_Исходный текст_
Невыносимая легкость пустыря

От редакции:С 24 сентября по 13 ноября в Государственной Третьяковской Галерее, на Крымском валу, проходит выставка «Заложники пустоты». Тема «пустоты» – фундаментальная тема в искусстве ХХ века. Цель проекта – проследить возникновение и историю пустых пространств в русском искусстве ХХ века от 1920-х годов до современного искусства 2000-х, обнаружить внутреннюю структуры «пустот» в контексте перехода от традиционных искусств к новым медиа, от иллюзорных живописных и графических пространств к перцептивным пространствам инсталляций и видеопроекций. На этой выставке побывал корреспондент «Русского журнала» Дмитрий Волкош.

* * *

«Пятачок лежал на земле, не понимая, что же произошло. Сперва он подумал, что весь мир взлетел на воздух, потом он подумал, что, может быть, только их любимый Лес; еще потом - что, может быть, только он, Пятачок, взлетел и сейчас он один-одинешенек лежит где-нибудь на Луне и никогда-никогда не увидит больше ни Пуха, ни Кристофера Робина, ни Иа... И тут ему пришло в голову, что даже и на Луне не обязательно все время лежать носом вниз. Он осторожно встал, осмотрелся кругом. Он все еще был в Лесу!
"Очень интересно - подумал он.- Интересно, что же это был за Бум? Не мог же я сам наделать столько шуму, когда упал! И где, интересно, мой шар? И откуда, интересно, взялась тут эта тряпочка?"» (А.А. Милн, «Вини-пух и все-все-все» (Пересказ Б. Заходера))

Пустота – штука довольно популярная и с первого взгляда нехитрая. Пусто на кухне – идешь в магазин, пришел, осознал, что пусто в животе – поужинал и сел довольный на диван. Убить пустое время – тоже несложная задача. С экзистенциальными трещинами и сквознячками доходчиво и литературно воюет американский айболит Ирвин Ялом. До сих пор в метро можно встретить человека с книжкой «Чапаев и Пустота». А дьякон А. Кураев предупреждает: главная угроза христианской духовности идет с Востока, - опасная штука считать, что никакой страдающей личности нет, а есть только сквознячки сами по себе. Потому открыть выставочный проект с названием «Заложники пустоты», - дело рискованное и деликатное: начнешь говорить о буддистском в картине Шаблавина «Погружение», заблудишься в смыслах и толкованиях, закончишь рассуждениями,- чем бы таким ярким закрыть медиапрореху от гибели блестящего Каддафи. Кирилл Светляков и Кирилл Алексеев, кураторы проекта, рискнули. Недаром место выставки в 4-й Биеннале определено как «специальный проект» - вписать такую неудобную тему под лозунг «Переписывая миры» почти что невозможно. А так – налицо компромисс: вот основной проект, школа со всякими мудрыми схемами и картами, командными играми и олимпиадами, а вот там, в стороне, за зеленым заборчиком, - спецшкола «ЗП» с непонятным неповоротливым контингентом. Кого и чему там учить, куда направлять и как наказывать, - неясно. Лучше оставить как есть. Пусть ученики сами себя развивают и развлекают.

_Строки набора данных_
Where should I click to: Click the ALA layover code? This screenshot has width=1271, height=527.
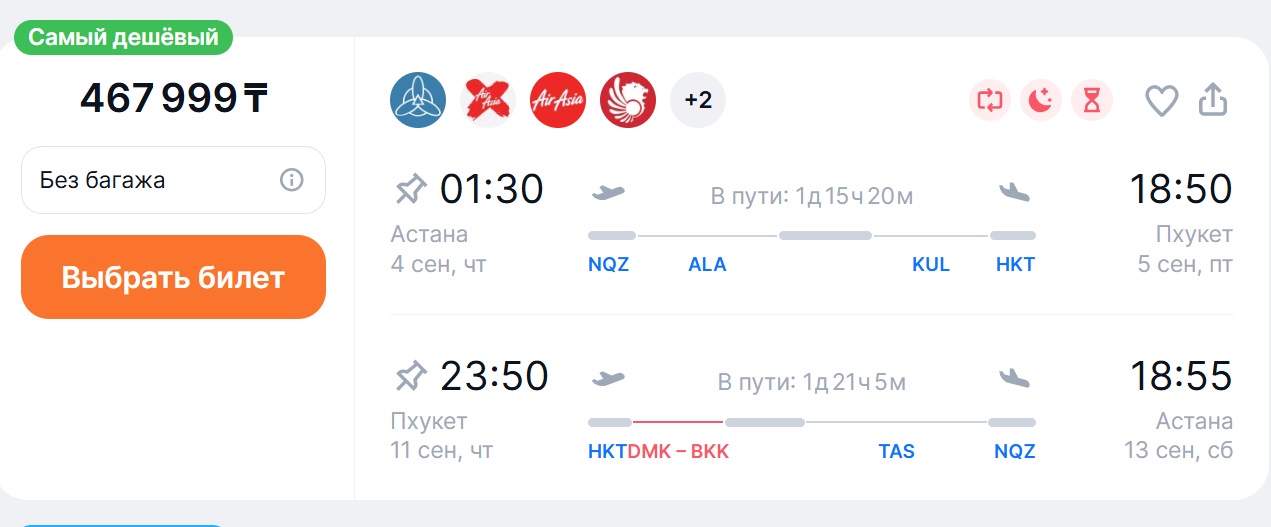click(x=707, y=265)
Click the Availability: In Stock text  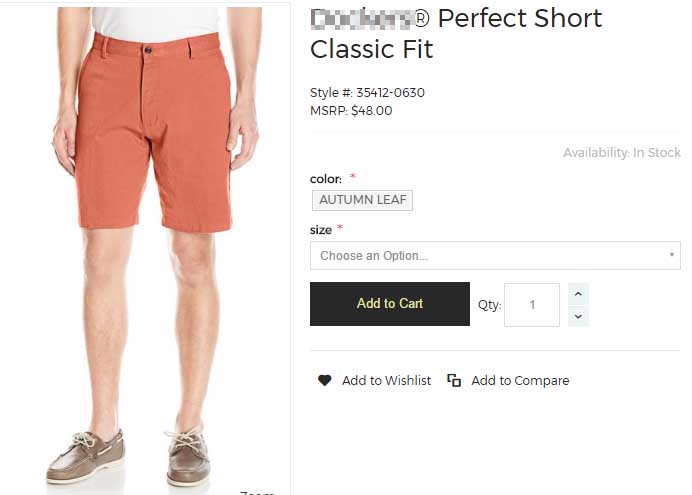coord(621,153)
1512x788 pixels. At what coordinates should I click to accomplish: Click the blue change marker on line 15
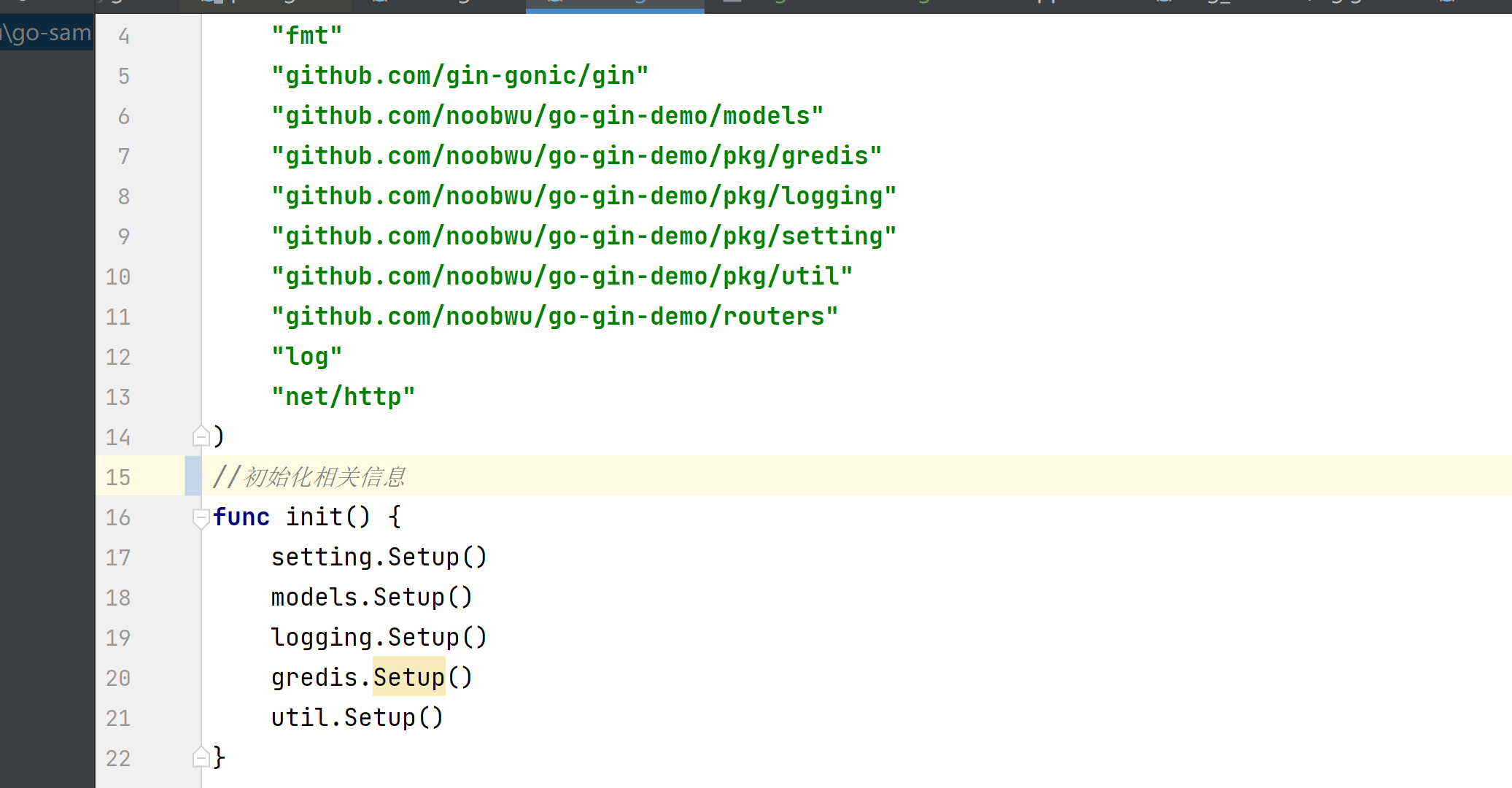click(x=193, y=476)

_Задание A_
Изложите исходный текст в двух предложениях.
_Задание B_
Оформите строки набора данных, начиная со строки, содержащей «1512x788 pixels. At», и до самого конца набора, в виде таблицы Markdown со столбцами «№» и «Строка». Пустые строки и картинки в таблицу не включайте.
Исходный текст и строки набора данных никак не связаны друг с другом.

_Ответ A_
С 24 сентября по 13 ноября в Государственной Третьяковской галерее на Крымском валу проходит выставка «Заложники пустоты», которая прослеживает историю пустых пространств в русском искусстве ХХ века от 1920-х годов до 2000-х. В тексте отмечается, что пустота кажется темой популярной и нехитрой, но открывать выставочный проект на эту тему рискованно и деликатно, и кураторы Кирилл Светляков и Кирилл Алексеев на это рискнули.

_Ответ B_
| № | Строка |
|---|---|
| 1 | 1512x788 pixels. At what coordinates should I click to accomplish: Click the blue change marker on line 15 |
| 2 | click(x=193, y=476) |